しかし仄暗い地面に埋まる遺失物を照らす燐光蟲の光と、その光を返してぎらつく虹色の木々の騒がしいほどのその奇怪さが、この森に入ってから抱いている不安を多少は紛らわせてくれているようにも思えてくる。
しばらく辺りを物色しながら歩いたところで、渓流に出た。
川上からなだらかな小滝が連なり、水面が絶えず流れていく。滝壺から弾け飛んでいく飛沫に、周囲を漂う燐光蟲の青い煌めきが、混ざり合っている。

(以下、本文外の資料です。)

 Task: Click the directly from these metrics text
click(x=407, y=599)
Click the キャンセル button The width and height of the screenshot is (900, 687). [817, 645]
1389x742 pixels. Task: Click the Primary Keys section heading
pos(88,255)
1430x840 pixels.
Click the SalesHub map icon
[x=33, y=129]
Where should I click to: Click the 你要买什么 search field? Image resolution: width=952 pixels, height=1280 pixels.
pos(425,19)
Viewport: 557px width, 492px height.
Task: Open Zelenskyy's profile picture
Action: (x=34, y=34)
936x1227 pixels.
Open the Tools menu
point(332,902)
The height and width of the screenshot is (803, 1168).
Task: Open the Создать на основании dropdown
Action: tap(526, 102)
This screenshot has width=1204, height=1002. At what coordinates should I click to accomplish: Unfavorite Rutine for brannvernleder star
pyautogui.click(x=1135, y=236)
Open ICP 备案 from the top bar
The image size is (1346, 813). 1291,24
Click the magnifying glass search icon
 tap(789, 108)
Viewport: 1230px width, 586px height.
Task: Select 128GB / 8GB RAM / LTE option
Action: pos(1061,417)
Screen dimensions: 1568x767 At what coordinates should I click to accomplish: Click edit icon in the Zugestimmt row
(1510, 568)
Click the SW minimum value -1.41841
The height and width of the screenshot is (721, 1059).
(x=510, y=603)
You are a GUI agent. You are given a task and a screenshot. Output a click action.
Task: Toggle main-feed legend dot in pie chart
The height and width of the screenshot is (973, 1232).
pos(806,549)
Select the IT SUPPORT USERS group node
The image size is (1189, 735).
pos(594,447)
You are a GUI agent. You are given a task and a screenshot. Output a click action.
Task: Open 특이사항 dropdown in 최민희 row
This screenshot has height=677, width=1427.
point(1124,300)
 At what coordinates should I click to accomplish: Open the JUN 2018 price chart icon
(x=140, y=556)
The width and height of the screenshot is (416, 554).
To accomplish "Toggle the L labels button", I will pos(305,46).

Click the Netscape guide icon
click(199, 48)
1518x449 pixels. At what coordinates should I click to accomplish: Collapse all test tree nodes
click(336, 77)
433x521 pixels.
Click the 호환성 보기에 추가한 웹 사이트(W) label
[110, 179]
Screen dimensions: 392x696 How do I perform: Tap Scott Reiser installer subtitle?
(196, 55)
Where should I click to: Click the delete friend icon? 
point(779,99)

ミナギは、消えた彼女の姿を追っていたこともあわや忘れかけてしまうほど、一瞬だけその景色に見とれていた。
「隠れても無駄だっ!」
しかし、この光景にふさわしくない、猛々しい叫びがせせらぎをかき消した。
見上げると、川上の方に四足で立つ大きな山狗がいた。銀色の体の中に浮かぶ、くすんだ金色の瞳孔の一つが川下を睨んでいる。しかしもう片方の瞳はなにかで塞がっており、影に溶けている。どうも今しがた走り回っていたと言わんばかりに身体全体が息で揺れていた。
わけもわからず反射的にすみません、と発しかけると、ミナギとその四足獣を挟んで、二つの獣人の影が茂みから飛び出た。マントヒヒとヘラジカの組み合わせだった。
ミナギは咄嗟に姿勢を低くし、近くの岩陰に身を寄せた。彼らはミナギの存在にひとまず気づいてはいないようだ。
獣人達の背中しか見えないが、茂みで待ち伏せていた彼らは舌打ちをしながらも、どうにも余裕のある出で立ちで川上の山狗を見上げていた。
「さっすが、ウワサの隻眼さまだ。小細工は通じねえみてえだな」
両手を上げて、手にしていた小銃を大袈裟に地べたに捨てた。それからゆっくりとした足取りで山狗に近寄っていこうとする。
ミナギは岩陰から彼らの背中を見て、息を飲んだ。装着しているホルスターの背面部分に拳銃がまだもう一つ、挟み込まれていたのだ。
どのような衝突が起ころうとしているのか。傍目からは判別がつかないが、自分は着実に近づいていく彼らの足取りをただ見守るだけでいいのだろうか。
一方の山狗は丸腰で彼らを迎えようとしている。だが、ミナギは山狗の姿を観察しているうちに、とある確信に行き着く。いま味方につくべきは、あの大きな山狗の方だと。
獣人達があと数メートルのところまで山狗に迫っている。ミナギは膝を伸ばし、先ほど拾った銃を構えた。